[[ Supplied material, beginning ]]

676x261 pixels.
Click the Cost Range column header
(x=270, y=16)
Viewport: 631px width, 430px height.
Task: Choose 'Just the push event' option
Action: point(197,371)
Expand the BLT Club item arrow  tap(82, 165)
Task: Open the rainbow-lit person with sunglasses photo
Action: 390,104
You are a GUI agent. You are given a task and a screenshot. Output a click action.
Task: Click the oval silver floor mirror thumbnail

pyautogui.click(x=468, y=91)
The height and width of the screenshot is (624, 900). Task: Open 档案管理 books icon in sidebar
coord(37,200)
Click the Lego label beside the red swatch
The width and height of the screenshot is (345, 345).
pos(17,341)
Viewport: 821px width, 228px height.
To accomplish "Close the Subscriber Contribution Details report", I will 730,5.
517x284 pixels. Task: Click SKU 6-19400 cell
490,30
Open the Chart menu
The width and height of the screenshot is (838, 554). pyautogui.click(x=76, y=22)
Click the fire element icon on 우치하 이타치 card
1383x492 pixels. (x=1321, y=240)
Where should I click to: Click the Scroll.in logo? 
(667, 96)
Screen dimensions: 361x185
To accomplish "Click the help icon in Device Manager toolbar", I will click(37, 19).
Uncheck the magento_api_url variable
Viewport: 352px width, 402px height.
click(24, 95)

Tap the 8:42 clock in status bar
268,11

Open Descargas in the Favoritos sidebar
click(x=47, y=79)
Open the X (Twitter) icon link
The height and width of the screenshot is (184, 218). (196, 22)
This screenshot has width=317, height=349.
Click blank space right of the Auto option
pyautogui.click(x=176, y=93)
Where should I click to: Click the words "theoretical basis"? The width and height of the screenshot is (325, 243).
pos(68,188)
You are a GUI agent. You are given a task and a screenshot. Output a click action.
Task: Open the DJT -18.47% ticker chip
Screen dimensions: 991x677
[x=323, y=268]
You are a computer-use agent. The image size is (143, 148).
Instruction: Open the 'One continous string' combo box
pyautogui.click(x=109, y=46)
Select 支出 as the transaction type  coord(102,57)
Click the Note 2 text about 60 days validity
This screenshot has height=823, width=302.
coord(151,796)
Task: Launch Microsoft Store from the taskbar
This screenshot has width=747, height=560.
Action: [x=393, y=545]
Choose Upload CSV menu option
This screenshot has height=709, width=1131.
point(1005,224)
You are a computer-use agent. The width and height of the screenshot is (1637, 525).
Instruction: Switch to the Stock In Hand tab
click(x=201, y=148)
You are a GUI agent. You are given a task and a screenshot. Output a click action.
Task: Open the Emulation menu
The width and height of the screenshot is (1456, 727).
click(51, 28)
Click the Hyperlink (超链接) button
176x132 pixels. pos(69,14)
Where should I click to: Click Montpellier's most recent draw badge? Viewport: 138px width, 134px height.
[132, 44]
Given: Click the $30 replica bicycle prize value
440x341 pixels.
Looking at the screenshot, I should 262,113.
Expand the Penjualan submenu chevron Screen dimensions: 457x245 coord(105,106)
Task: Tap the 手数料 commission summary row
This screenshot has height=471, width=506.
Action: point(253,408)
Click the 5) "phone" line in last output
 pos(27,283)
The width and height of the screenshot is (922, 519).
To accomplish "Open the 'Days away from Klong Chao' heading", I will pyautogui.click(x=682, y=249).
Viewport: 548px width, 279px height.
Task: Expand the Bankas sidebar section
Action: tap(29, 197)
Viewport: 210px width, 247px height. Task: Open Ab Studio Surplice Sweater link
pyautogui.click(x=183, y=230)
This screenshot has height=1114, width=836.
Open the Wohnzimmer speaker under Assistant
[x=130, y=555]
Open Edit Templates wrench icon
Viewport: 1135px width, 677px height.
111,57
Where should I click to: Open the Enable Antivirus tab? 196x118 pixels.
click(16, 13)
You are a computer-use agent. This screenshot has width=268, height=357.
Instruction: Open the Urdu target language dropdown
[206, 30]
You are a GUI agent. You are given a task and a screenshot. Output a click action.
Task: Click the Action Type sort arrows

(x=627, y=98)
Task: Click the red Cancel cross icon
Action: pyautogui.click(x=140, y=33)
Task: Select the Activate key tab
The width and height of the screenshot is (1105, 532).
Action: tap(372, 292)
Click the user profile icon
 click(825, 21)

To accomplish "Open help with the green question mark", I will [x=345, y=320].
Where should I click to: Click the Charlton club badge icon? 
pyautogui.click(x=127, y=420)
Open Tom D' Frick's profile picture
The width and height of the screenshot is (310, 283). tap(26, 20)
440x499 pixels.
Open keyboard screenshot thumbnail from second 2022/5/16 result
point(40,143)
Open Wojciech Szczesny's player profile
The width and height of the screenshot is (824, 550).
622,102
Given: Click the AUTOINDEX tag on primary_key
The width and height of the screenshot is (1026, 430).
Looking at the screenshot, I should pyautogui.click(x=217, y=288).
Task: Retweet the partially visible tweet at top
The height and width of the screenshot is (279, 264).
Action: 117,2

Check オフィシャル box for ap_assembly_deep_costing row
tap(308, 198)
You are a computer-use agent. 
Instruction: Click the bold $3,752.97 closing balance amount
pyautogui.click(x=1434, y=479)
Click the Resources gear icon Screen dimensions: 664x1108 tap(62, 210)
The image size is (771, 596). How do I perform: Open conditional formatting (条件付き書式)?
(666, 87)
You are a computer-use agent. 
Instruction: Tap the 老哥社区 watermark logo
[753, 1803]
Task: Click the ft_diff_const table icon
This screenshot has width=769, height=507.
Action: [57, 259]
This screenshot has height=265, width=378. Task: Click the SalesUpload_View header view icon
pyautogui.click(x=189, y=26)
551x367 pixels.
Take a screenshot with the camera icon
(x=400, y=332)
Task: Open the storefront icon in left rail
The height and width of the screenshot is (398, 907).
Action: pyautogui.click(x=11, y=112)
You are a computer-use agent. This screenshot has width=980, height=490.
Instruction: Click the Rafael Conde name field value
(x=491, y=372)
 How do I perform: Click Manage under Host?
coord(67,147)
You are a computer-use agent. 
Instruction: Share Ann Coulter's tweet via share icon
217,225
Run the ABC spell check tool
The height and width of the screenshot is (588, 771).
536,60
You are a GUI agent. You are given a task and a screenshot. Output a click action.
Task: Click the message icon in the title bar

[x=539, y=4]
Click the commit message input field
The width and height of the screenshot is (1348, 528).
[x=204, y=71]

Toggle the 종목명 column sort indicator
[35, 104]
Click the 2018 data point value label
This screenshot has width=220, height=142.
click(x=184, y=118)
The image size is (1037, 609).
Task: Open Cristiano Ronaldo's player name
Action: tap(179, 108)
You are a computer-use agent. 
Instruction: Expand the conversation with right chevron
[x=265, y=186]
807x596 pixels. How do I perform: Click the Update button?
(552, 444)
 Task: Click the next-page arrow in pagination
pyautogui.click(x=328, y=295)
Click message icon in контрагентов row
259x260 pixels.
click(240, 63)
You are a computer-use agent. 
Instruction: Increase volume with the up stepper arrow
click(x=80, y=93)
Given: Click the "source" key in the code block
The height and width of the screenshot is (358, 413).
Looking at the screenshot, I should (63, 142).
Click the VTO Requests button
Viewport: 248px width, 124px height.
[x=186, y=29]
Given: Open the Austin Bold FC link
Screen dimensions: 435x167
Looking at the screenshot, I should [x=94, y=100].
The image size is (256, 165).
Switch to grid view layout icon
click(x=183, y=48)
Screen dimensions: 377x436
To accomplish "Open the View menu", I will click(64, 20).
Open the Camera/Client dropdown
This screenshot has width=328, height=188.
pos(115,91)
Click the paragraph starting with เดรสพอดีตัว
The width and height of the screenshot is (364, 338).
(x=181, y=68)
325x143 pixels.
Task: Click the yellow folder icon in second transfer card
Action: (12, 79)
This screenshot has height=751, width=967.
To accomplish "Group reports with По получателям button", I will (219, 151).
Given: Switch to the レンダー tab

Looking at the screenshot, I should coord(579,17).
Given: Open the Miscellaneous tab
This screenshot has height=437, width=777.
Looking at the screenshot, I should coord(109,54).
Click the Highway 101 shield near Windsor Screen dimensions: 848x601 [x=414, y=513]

[[ Supplied material, end ]]

Given the records above, restate word for word only the lines starting at the one with "Task: Select the Activate key tab" and ending at the one with "440x499 pixels.".

== Output below ==
Task: Select the Activate key tab
The width and height of the screenshot is (1105, 532).
Action: tap(372, 292)
Click the user profile icon
 click(825, 21)

To accomplish "Open help with the green question mark", I will [x=345, y=320].
Where should I click to: Click the Charlton club badge icon? 
pyautogui.click(x=127, y=420)
Open Tom D' Frick's profile picture
The width and height of the screenshot is (310, 283). tap(26, 20)
440x499 pixels.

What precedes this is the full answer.